The philosophical basis of America’s privatized health care system might best be characterized as medical Calvinism. It’s fascinating to watch well-educated secularists who recoil at the Protestant obsession with personal virtue, prosperity as a cardinal sign of election by God, and total responsibility for one’s own salvation turn into fire-eyed, moralizing True Believers when it comes to the subject of Taking Responsibility For One’s Own Health.

They’ll insist that health, like salvation, is entirely in our own hands. If you just have the character and self-discipline to stick to an abstemious regime of careful diet, clean living, and frequent sweat offerings to the Great Treadmill God, you’ll never get sick. (Like all good theologies, there’s even an unspoken promise of immortality: f you do it really really right, they imply, you might even live forever.) The virtuous Elect can be discerned by their svelte figures and low cholesterol numbers. From here, it’s a short leap to the conviction that those who suffer from chronic conditions are victims of their own weaknesses, and simply getting what they deserve. Part of their punishment is being forced to pay for the expensive, heavily marketed pharmaceuticals needed to alleviate these avoidable illnesses. They can’t complain. It was their own damned fault; and it’s not our responsibility to pay for their sins. In fact, it’s recently been suggested that they be shunned, lest they lead the virtuous into sin.

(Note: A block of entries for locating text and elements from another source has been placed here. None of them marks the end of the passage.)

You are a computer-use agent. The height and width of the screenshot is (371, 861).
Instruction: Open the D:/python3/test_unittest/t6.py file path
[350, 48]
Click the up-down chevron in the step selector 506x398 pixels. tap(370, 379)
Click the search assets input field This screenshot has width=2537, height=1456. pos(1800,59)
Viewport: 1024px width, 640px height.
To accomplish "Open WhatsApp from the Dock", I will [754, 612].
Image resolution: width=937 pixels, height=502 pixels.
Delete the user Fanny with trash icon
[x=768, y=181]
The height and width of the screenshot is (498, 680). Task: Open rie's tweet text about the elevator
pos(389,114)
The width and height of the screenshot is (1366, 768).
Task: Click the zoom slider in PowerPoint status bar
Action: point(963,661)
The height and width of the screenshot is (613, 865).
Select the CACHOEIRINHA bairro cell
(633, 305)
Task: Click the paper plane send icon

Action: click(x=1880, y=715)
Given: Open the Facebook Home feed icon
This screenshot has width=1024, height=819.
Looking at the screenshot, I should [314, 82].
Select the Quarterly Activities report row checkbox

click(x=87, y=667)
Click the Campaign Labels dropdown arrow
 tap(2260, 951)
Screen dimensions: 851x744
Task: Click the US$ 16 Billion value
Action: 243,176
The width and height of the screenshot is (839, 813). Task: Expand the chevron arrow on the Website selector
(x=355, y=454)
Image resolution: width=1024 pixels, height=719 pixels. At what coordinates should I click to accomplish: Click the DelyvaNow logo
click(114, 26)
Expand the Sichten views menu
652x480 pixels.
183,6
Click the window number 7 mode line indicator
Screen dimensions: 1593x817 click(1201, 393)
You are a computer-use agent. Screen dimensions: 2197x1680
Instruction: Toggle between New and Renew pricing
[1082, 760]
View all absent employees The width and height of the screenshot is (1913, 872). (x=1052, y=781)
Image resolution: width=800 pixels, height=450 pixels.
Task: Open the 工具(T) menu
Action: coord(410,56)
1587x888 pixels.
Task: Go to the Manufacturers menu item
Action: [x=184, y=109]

Of course, this is bad theology whether you’re applying it to the state of one’s soul or one’s arteries. The fact is that bad genes, bad luck, and the ravages of age eventually take their toll on all of us — even the most careful of us. The economics of the Canadian system reflect this very different philosophy: it’s built on the belief that maintaining health is not an individual responsibility, but a collective one. Since none of us controls fate, the least we can do is be there for each other as our numbers come up.

This difference is expressed in a few different ways. First: Canadians tend to think of tending to one’s health as one of your duties as a citizen. You do what’s right because you don’t want to take up space in the system, or put that burden on your fellow taxpayers. Second, “taking care of yourself” has a slightly expanded definition here, which includes a greater emphasis on public health. Canadians are serious about not coming to work if you’re contagious, and seeing a doctor ASAP if you need to. Staying healthy includes not only diet and exercise; but also taking care to keep your germs to yourself, avoiding stress, and getting things treated while they’re still small and cheap to fix.

Third, there’s a somewhat larger awareness that stress leads to big-ticket illnesses — and a somewhat lower cultural tolerance for employers who put people in high-stress situations. Nobody wants to pick up the tab for their greed. And finally, there’s a generally greater acceptance on the part of both the elderly and their families that end-of-life heroics may be drawing resources away from people who might put them to better use. You can have them if you want them; but reasonable and compassionate people should be able to take the larger view.

The bottom line: When it comes to getting people to make healthy choices, appealing to their sense of the common good seems to work at least as well as Calvinist moralizing.”

She hits on a critical point here. Surveys show consistently that about two-thirds of Europeans view the poor as unlucky, while roughly the same percent of Americans view the poor as lazy. Calvinism in action! The same holds true for health care, where individual responsibility for one’s health is a sign of virtue. It explains the lure of actuarial over social insurance– the idea that one’s insurance premia should be related directly to one’s personal health risks (think medical savings accounts) instead of being based on the principle of solidarity, whereby the young and the healthy subsidize the old and the ill, knowing that they will be helped when they reach this stage in life. Needless to say, the priorities in Catholic social teaching are somewhat different.